Search code examples
pythonmachine-learningmxnet

What is the recommended operation to protect some weights from being changed by the trainer in MxNet?


What is the recommended operation to protect some weights from being changed by the trainer in MxNet?

As far as I know, if I want to protect some weights in TenserFlow, I should prevent them from being passed to the optimizer. So, I do the same in MxNet with following codes.

all_params = net.collect_params()

 while True:

    firstKey = next(iter(all_params._params))

    if 'resnet' not in firstKey:

        break

    all_params._params.popitem(last = False)
trainer = mx.gluon.Trainer(all_params,'sgd')

The variable all_params._params belongs to a rare type called OrderedDict. I think it means that the order in this dictionary is very important. I should not change the order. As shown above, I can only remove some parameters from the beginning of the network. It is very inconvenient. The ”params” gets a ”underline _” at the beginning, which means it should not be charged by the general user.

I do not receive any errors, but I wonder this is not the recommended operation.


Solution

  • As far as I understand, you want to freeze some layers (so their parameters remains unchanged during training) and you are using Gluon.
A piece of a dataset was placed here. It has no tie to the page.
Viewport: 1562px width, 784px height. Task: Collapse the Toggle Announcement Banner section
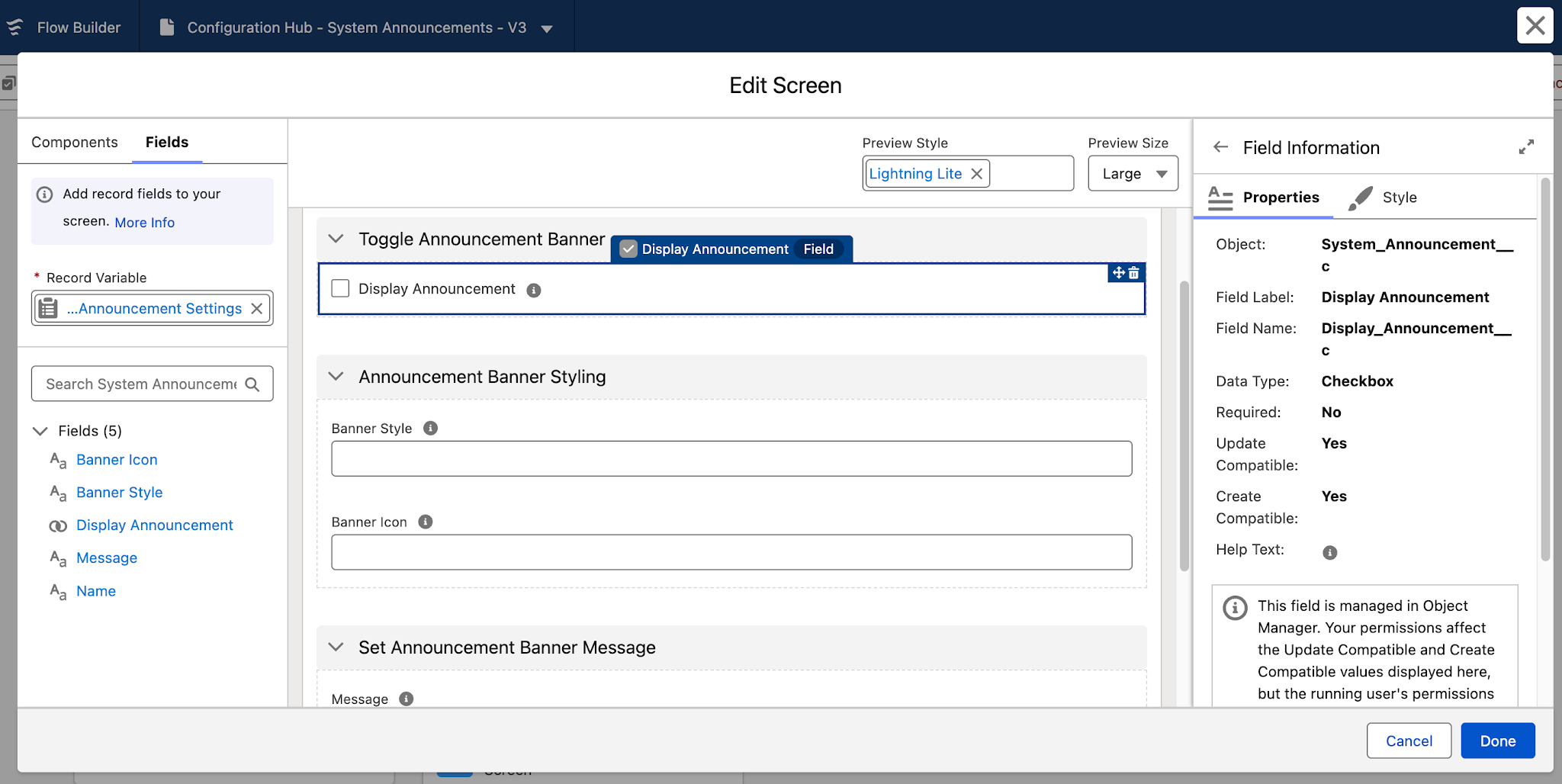pos(336,239)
    In that case you can set grad_req attribute to 'null' (it is a string) to prevent changes of this parameter. Here is the example. I define a set of parameter names I want to freeze and freeze them after creating my model, but before the initialization.

    num_hidden = 10
    net = gluon.nn.Sequential()
    with net.name_scope():
        net.add(gluon.nn.Dense(num_hidden, activation="relu"))
        net.add(gluon.nn.Dense(num_hidden, activation="relu"))
        net.add(gluon.nn.Dense(num_outputs))
    
    layers_to_freeze = set(['sequential1_dense0_weight', 'sequential1_dense0_bias', 'sequential1_dense1_weight', 'sequential1_dense1_bias'])    
    
    for p in net.collect_params().items():
        if p[0] in layers_to_freeze:
            p[1].grad_req = 'null'
    
    net.collect_params().initialize(mx.init.Xavier(magnitude=2.24), ctx=ctx)
    

    If you run training, these parameters shouldn't change. You can find names of parameters by printing p[0] in the loop.